Development
Spooked by Mythos, Trump suddenly realized AI safety testing might be good
May 7, 2026 Development Source: Ars Technica
Share this article
Some firms that have signed agreements have signaled confidence in CAISI’s testing plans. On LinkedIn, Tom Lue, Google DeepMind’s vice president of frontier AI global affairs, said he was “pleased” with CAISI’s testing plans. In a blog, Microsoft said that “testing for national security and large-scale public safety risks necessarily must be a collaborative endeavor with governments, while crediting the expertise “uniquely held by institutions like CAISI” to conduct such testing. xAI, which is currently fighting against OpenAI in a trial over which firm’s leaders care more about AI safety, did not immediately respond to Ars’ request to comment.

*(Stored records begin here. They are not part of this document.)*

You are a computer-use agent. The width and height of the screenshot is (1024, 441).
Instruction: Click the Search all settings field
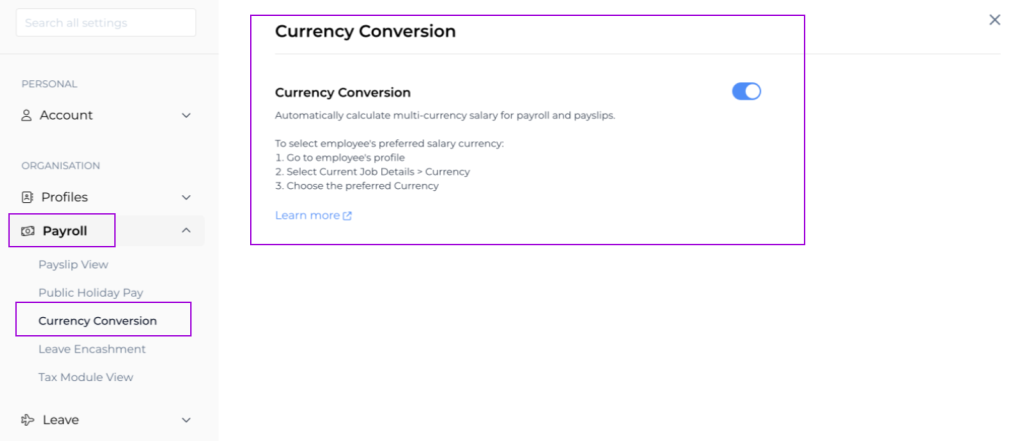point(106,23)
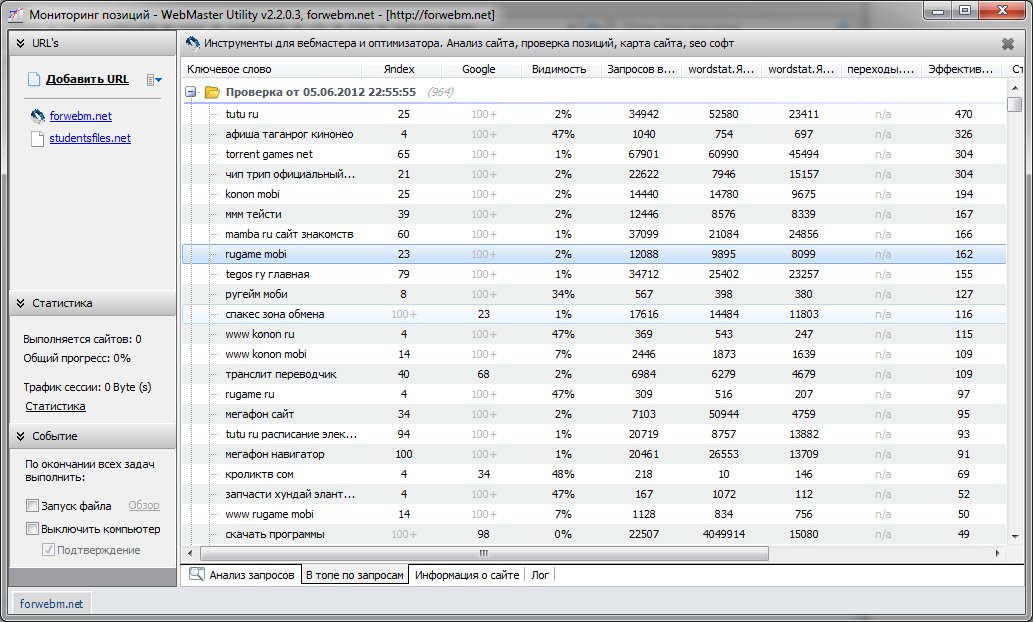This screenshot has width=1033, height=622.
Task: Click the forwebm.net site icon in sidebar
Action: point(37,116)
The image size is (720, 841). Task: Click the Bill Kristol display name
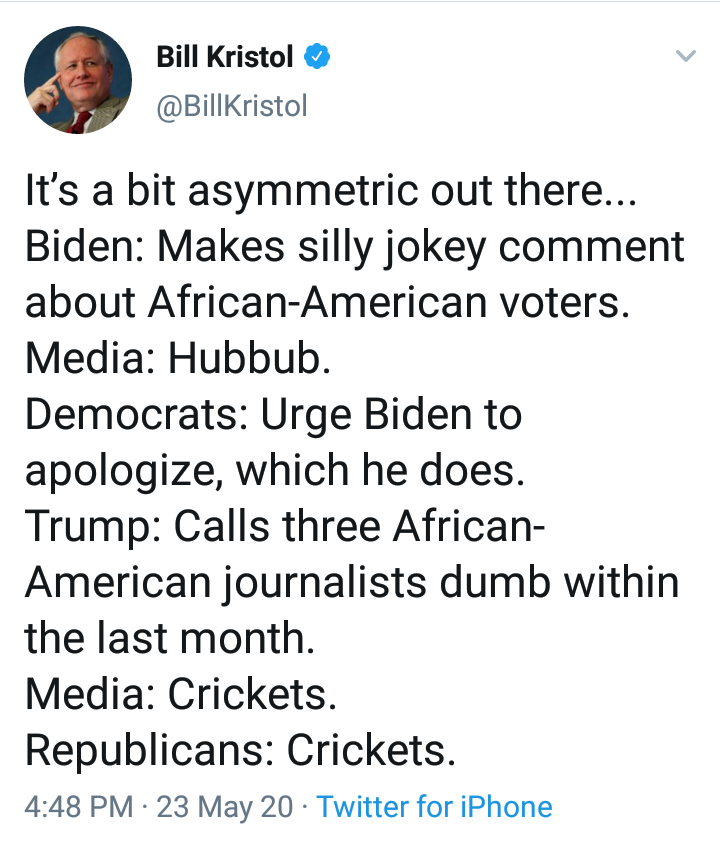pos(225,58)
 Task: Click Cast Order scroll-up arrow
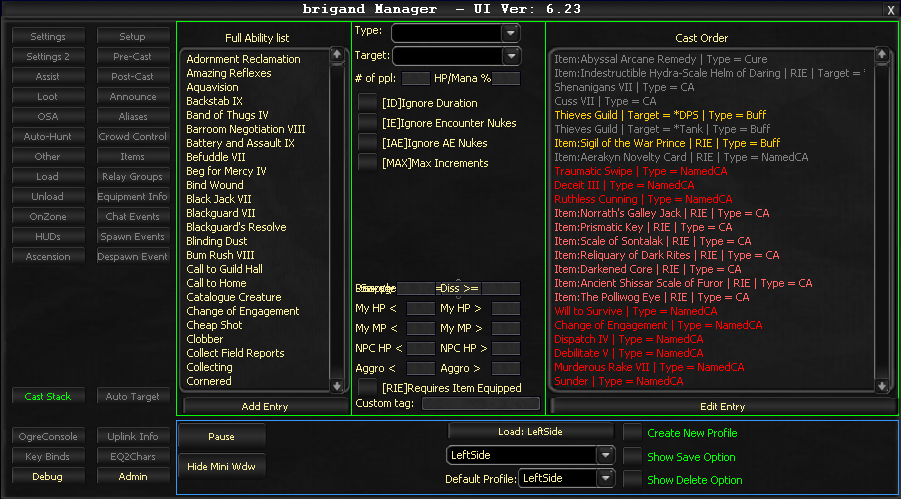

However, critics aren’t sold on the government’s plan to vet models and are increasingly dubious of firms whose AI model designs are largely kept secret.
Critics suggested that CAISI may lack the funding or expertise to evaluate frontier AI models. And as Trump seemingly suspects, seeking voluntary commitments from AI firms may not create the kind of day-to-day transparency the public needs about frontier AI risks, critics have warned. Further, any politicization of the evaluation process—like opposing the release of models whose outputs disfavor a certain administration’s political views—could decrease trust in AI. Unchecked, that could ultimately dissuade firms from signing agreements, since increasing trust is supposedly a key motivator driving the latest attempt at government collaboration.
In its rush to announce its partners, CAISI did not specify the testing standards that will be used for evaluations.
That could be a problem, according to a LinkedIn post from Devin Lynch, a former director for cyber policy and strategy implementation at the White House Office of the National Cyber Director:
“Pre-deployment evaluations with frontier labs are exactly the kind of public-private collaboration needed to build trust, safety, and security into AI. The harder question is what ‘evaluation’ actually means at the frontier. Capability assessments are only as good as the threat models behind them. Our research on the AI tech stack finds that the Governance layer—standards, audits, liability frameworks—remains the least mature but most essential. CAISI will need to define, and publish, what it’s testing for, not just who it’s testing with.”
In a statement provided to Ars, Sarah Kreps, director of the Tech Policy Institute at Cornell University, said that AI firms should be developing closer ties with the government as AI advances. However, “the definition of ‘safe’ is contested” and “once you build a government vetting process for technology, you get the good with the bad,” she said.
Without defining standards, “the process can be politicized,” Kreps said. That risks creating a system where “whoever holds power gets to shape how the vetting works.”
So far, neither the Biden nor the Trump administrations has figured out how to avoid that, Kreps said.
Rumman Chowdhury, an AI governance consultant and founder of Humane Intelligence, similarly criticized CAISI’s preparedness. Chowdhury told Fortune that “current White House efforts to offer ‘sensible oversight’ over frontier AI models may sound good, but the devil is in the details.”
“It depends on their interpretation of these words,” Chowdhury said. “Evaluations are a policy tool, they are not actually data-driven. My concern is that this is another political tool that the administration wants to own and wield.”
As for funding, Congress in January approved up to $10 million to expand CAISI, Fortune reported. However, conservative think tank America First Policy Institute conducted a recent analysis finding that “CAISI remains underfunded compared with peer institutes internationally and lacks ‘appropriate funding.’”
To critics, the CAISI testing plan may not go far enough to protect the public from the most unforeseeable AI risks. Falco maintains that only independent audits can spare the public from the worst outcomes.
“The danger is that government oversight becomes political, performative, or captured by the companies it is supposed to evaluate,” Falco said. “The opportunity is to build a practical audit framework that lets the US remain the global leader in AI while creating credible accountability around the most consequential risks.”
To Lynch, the bigger test may be whether Trump’s testing plan succeeds in its mission to evade risks and stoke more trust in AI systems, while keeping a light touch to avoid overregulating firms.
CAISI “is building something important here,” Lynch said. “The test will be whether these collaborations ignite innovation, protect national security, and produce AI that is both trusted and trustworthy.”